From left: Sean Bannon, Miles Millikan, and Karin Hoelzl in "Moon Walk," which premiered at Emerson College before getting a production at the Edinburgh Festival Fringe this summer.SEBASTIAN REMME

When “Moon Walk” premiered at Emerson College, writer and director Brooke Ivey Johnson didn’t expect the play to take her across the pond to the world-renowned Edinburgh Festival Fringe. Self-funded and new to the scene, Johnson and her company knew the play was something special. But the process of getting to Edinburgh this past summer was arduous nearly every step of the way. Since then, Johnson has been reflecting on the experience. On one hand, there’s the pride of being a young creative who showcased her production at the largest arts festival in the world. On the other, the experience opened Johnson’s eyes to the limits presented by events like the Fringe, which she describes as “cost prohibitive and classist.” Now, as a recent graduate, she’s taking everything she has experienced to inform the future of her work.

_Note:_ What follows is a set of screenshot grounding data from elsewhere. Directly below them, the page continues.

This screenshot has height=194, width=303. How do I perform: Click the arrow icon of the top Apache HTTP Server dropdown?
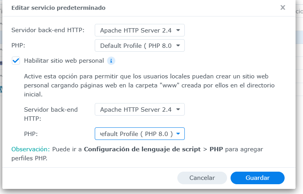point(179,30)
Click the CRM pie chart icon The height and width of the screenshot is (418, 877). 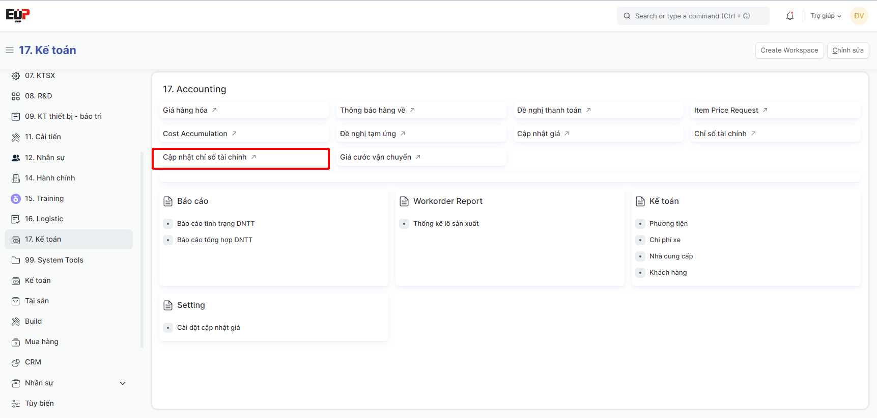pos(16,362)
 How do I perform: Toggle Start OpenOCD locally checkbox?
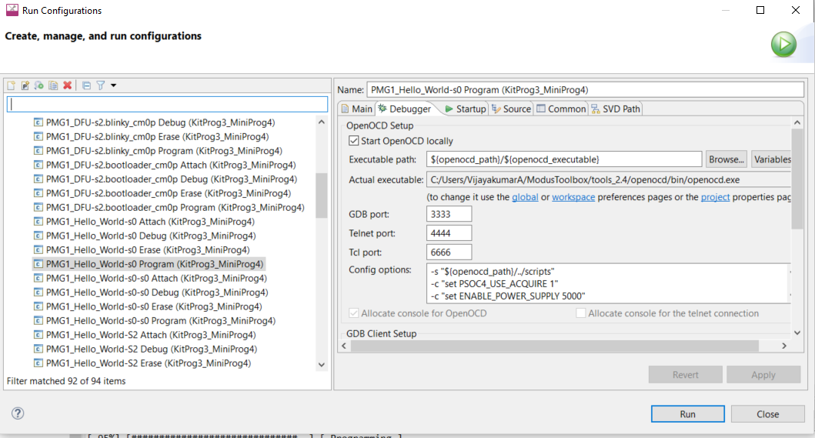(x=354, y=141)
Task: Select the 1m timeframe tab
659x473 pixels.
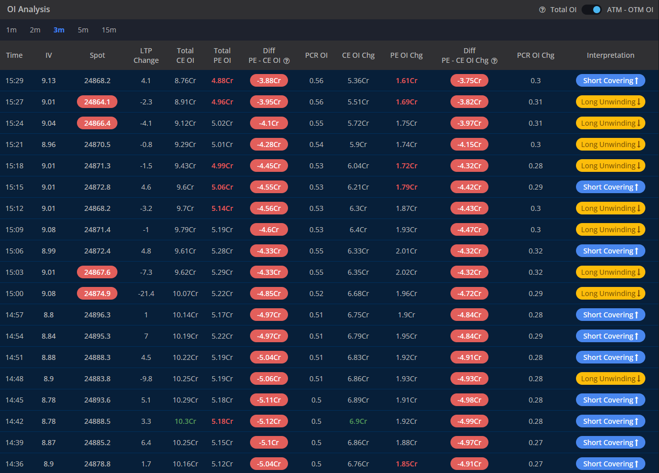Action: [x=11, y=30]
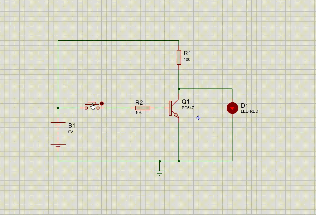The height and width of the screenshot is (215, 316).
Task: Click the 9V value label of battery B1
Action: pyautogui.click(x=70, y=131)
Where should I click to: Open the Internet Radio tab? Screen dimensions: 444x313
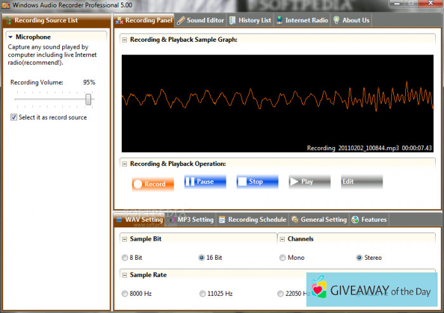tap(302, 20)
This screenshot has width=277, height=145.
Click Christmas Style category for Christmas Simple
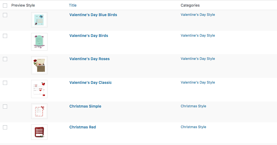193,106
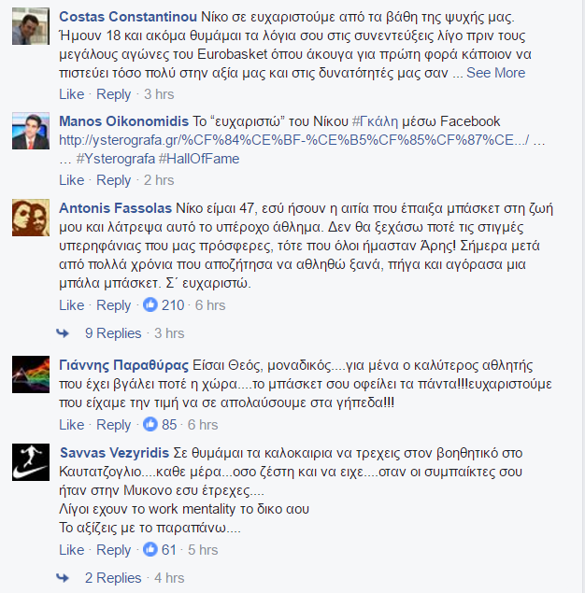
Task: Open Costas Constantinou's profile picture
Action: click(x=31, y=26)
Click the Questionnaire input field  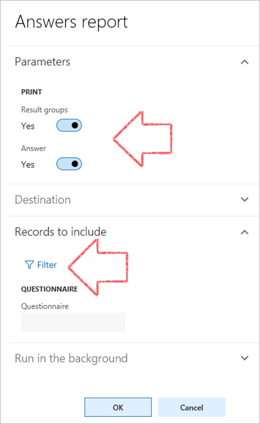(x=73, y=322)
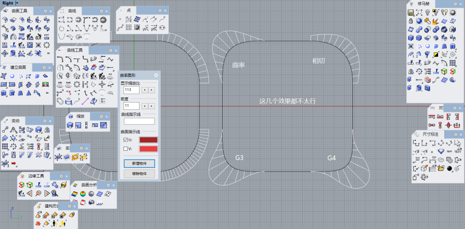This screenshot has width=465, height=229.
Task: Enable the U direction checkbox
Action: pyautogui.click(x=126, y=140)
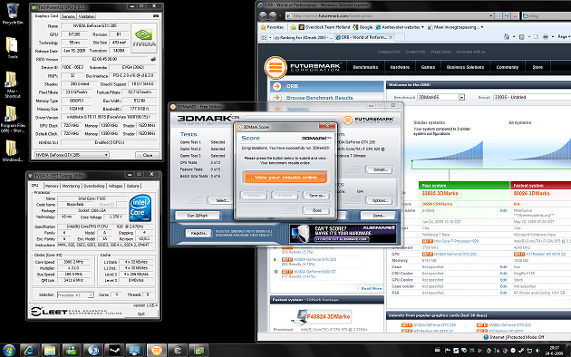Click the Windows Explorer folder taskbar icon
This screenshot has width=571, height=357.
click(x=50, y=351)
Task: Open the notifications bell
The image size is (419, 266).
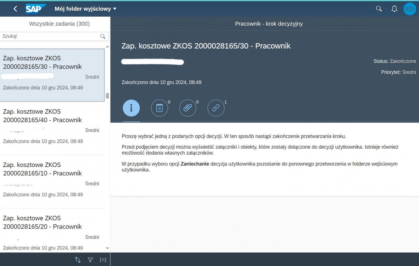Action: [394, 9]
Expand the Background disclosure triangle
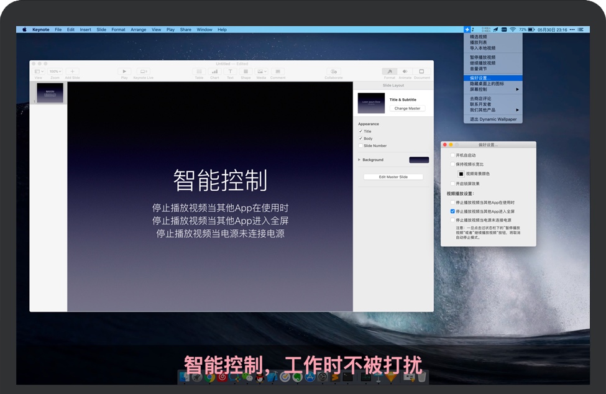Image resolution: width=606 pixels, height=394 pixels. click(359, 160)
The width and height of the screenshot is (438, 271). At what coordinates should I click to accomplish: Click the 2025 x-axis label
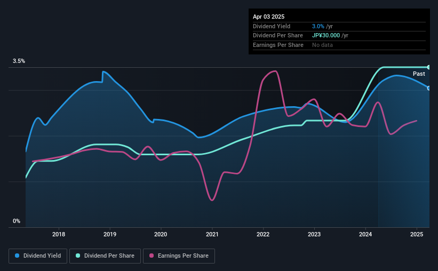(417, 234)
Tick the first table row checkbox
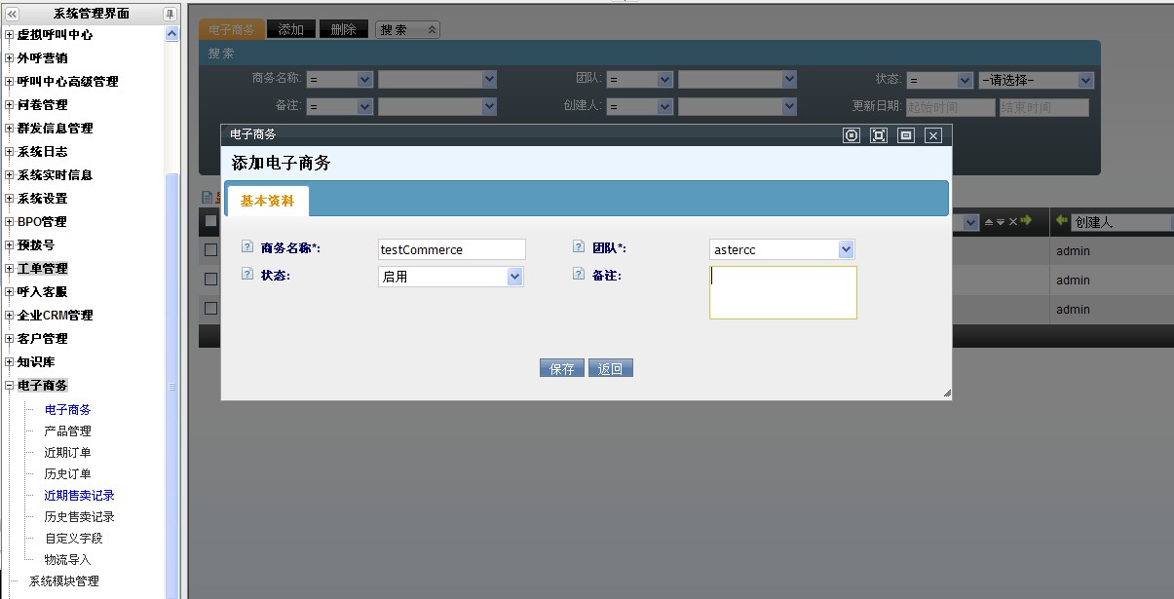Screen dimensions: 1174x599 210,250
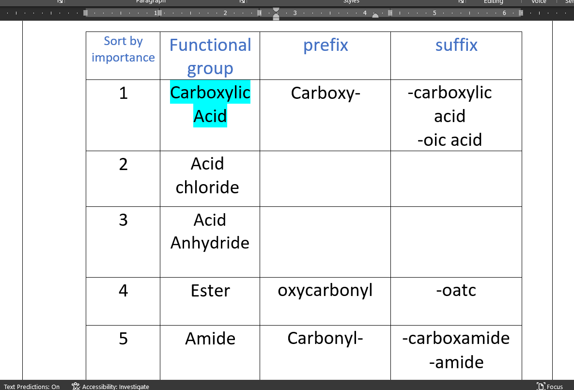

Johnson likes to call her production a “strange little show.” Created while she was studying English and theater performance at Emerson, the play was one of Johnson’s first efforts writing, directing, and putting on a show with little to no help. But “Moon Walk,” a tragi-comic play about post-graduates dealing with mental health, addiction, gender, and friendship, also mirrored some issues that Johnson was dealing with for the first time in her personal life.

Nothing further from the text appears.